Most of us are aware of the detrimental impact that obesity has on children and teenagers. Our colleagues from Glasgow, in a systematic review of the literature, have summarised the broad health consequences of obesity. They have organised the information into both short term and long term consequences. Short term issues include: psychological consequences, risk and severity of asthma, and cardiovascular risk factors in childhood. Long term problems include: social and economic effects, persistenceof obesity into adulthood, and the impact of childhood obesity on later morbidity and mortality. As you may recall, ADC previously published an evidence-based review on the diagnosis, prevention, and treatment of obesity.1 Sadly, I doubt that any approach short of a massive, comprehensive public health campaign is likely to be successful in the fight against this epidemic. More modest portions of food at meal times, in restaurants, and from fast food outlets, less TV time, and more exercise, would be a reasonable way to start. One of the few redeeming characteristics of electronic games that many children like to play is that they take two hands to master and it is not possible to play and eat simultaneously. See page 748

SCREENING FOR DEVELOPMENTAL DYSPLASIA OF THE HIP

In twin articles from Bristol, Brown, Dezateux, and colleagues explore various options for screening for developmental dyplasia of the hip, focusing on both health outcomes and cost. The term DDH was adopted about a decade ago following the recognition that about 25% of infants with hip dyplasia develop it after the first month of life. These articles are a result of an arduous process initiated by the Department of Health under the guidance of a Medical Research Counsil Working Party to reassess the current programme of screening for DHH and the potential role of ultrasound. The authors explore the consequences of three potential strategies: clinical screening alone (Ortolani and Barlow tests); universal static ultrasound along with clinical screening; and selective ultrasound (clinical screening and ultrasound if the infant is breech presentation or there is a first degree family history of DDH). Each strategy comes with tradeoffs. Although both universal and selective screening will increase the detection of DDH (and probably improve health outcome) they are the most expensive strategies and also are likely to lead to an increase in the incidence of abduction splinting. It is quite difficult to mandate a single national approach to a complicated medical problem since resources (both human and other) can vary so dramatically from place to place. As we have learned from other “guidelines” or “national recommendations” they need to be adapted “locally” in order to be effective. These articles are an important read for clinicians who care for newborns. See pages 753 and 760

PERTUSSIS—BEWARE

The clinical presentation of pertussis is varied, ranging from apnea in young infants to persistent cough in teenagers and young adults. Although traditionally the diagnosis has been made by culture, more recently polymerase chain reaction methods have become available.
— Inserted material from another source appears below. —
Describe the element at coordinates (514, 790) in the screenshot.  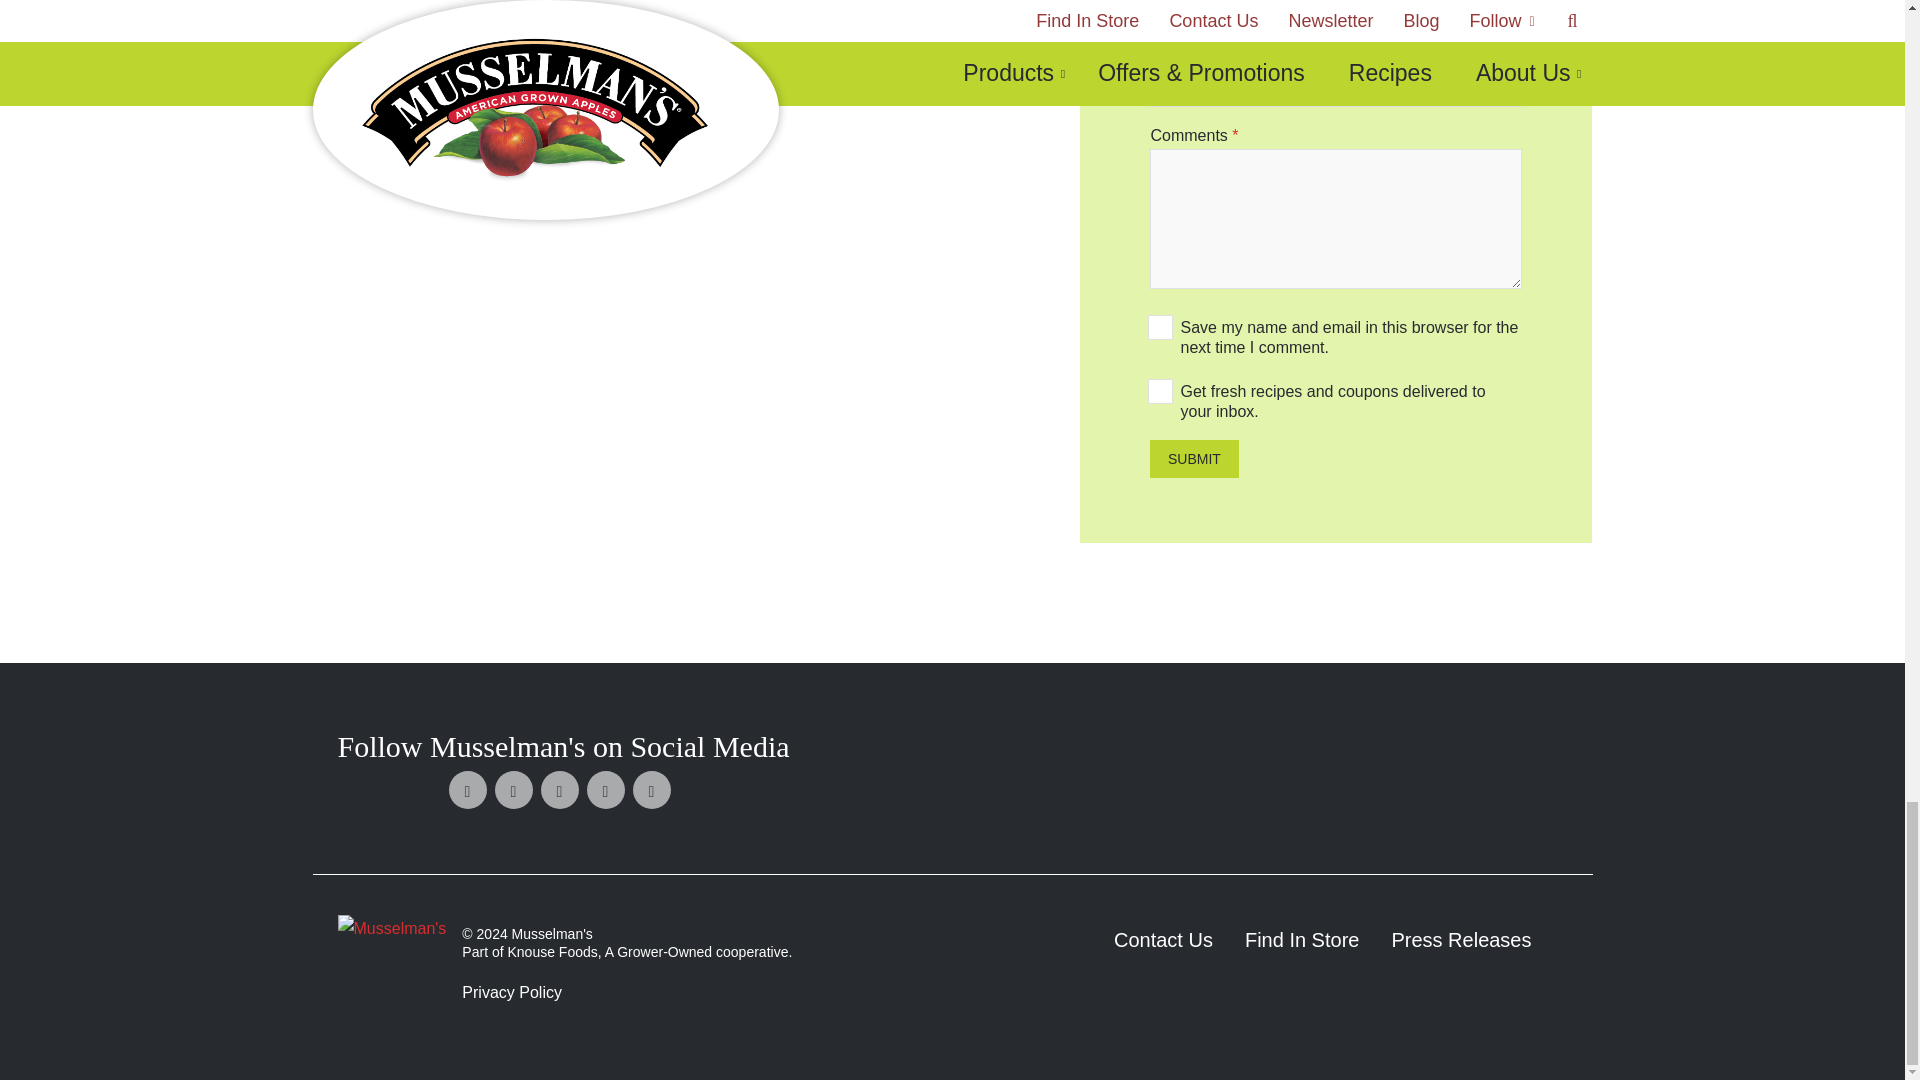
I see `Twitter` at that location.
Crowcroft and colleagues detail the occurrence of pertussis among young infants admitted to selected UK PICUs between 1998 and 2003 who presented with respiratory failure, apnoea and/or bradycardia, or an acute life threatening episode. Information about the admission of older children is also presented. One in every five infants (25 of 126) had pertussis! Only four were culture positive and only seven were clinically suspected. Increasing both our clinical suspicion and improving our diagnostic testing methods for pertussis is necessary if we are to detect and treat infants and their contacts appropriately. See page 802

ILLUSTRATIONS—IN ERRATUM

The cartoon by Terry McElroy can be found on page 658 of last month’s issue and not page 686 and relates to the article by ML Everard. (Ethical aspects of using radiolabelling in aerosol research. Arch Dis Child 2003;88:659–61). The journal apologises for the error. This month’s cartoons by Jack Maypole can be found on pages 771, 828, and 835.